Personal information
- Born: 8 January 2008 (age 18) North Sydney, New South Wales, Australia
- Home town: Avalon Beach, New South Wales, Australia
- Education: Forest Charter School

Sport
- Country: Australia
- Sport: Snowboarding
- Event: Halfpipe
- Club: Northstar (junior club)

= Amelie Haskell =

Australian snowboarder (born 2008)

Amelie Haskell (born 8 January 2008) is an Australian snowboarder who competes in women's halfpipe. She represented Australia at the 2026 Winter Olympics in women's halfpipe.

==Career==
Haskell's first major multi-sport event was the 2024 Winter Youth Olympics in Gangwon, where she competed in the women's halfpipe and placed 11th in qualification at Welli Hilli Park.

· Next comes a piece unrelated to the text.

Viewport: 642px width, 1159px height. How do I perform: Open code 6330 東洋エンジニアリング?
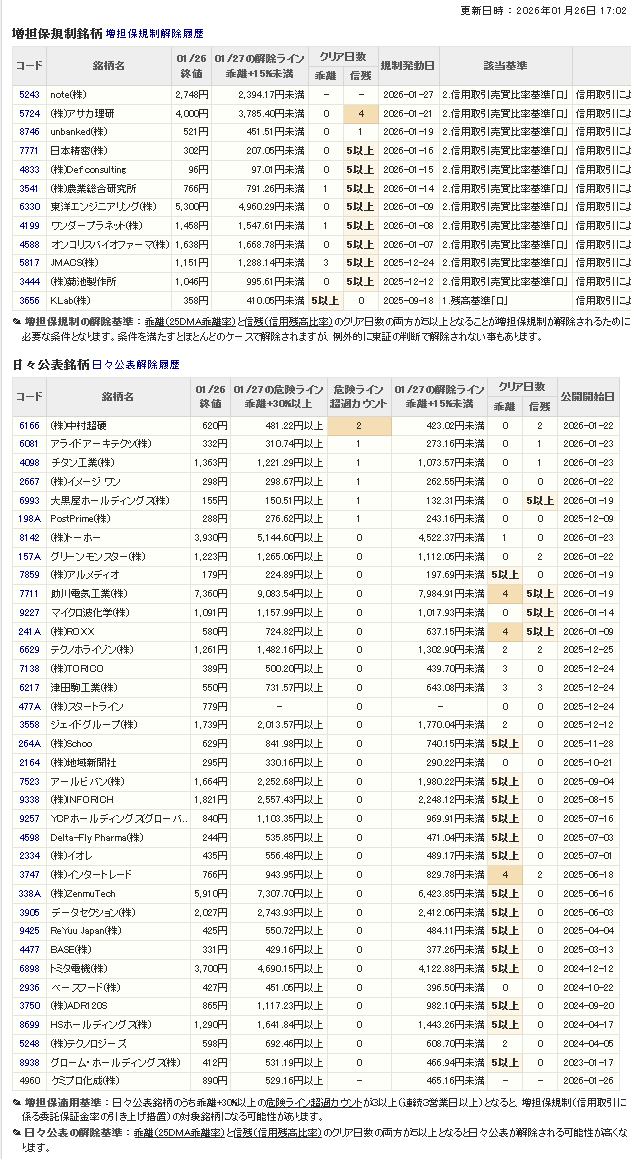pyautogui.click(x=29, y=206)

In early 2024 she finished fourth in the U.S. National Championships halfpipe at Copper Mountain and placed second in a FIS-sanctioned halfpipe event at Mammoth Mountain (California).

She made her World Cup debut at Copper Mountain in December 2024, and recorded a breakthrough result in Aspen in February 2025, finishing 13th after qualifying. Her progress was recognised with selection for the FIS Snowboard World Championships in Engadin in 2025, where she placed 23rd in qualification on debut.

During the 2025–26 season Haskell recorded an eighth-place finish at the Buttermilk World Cup (Aspen) in January 2026.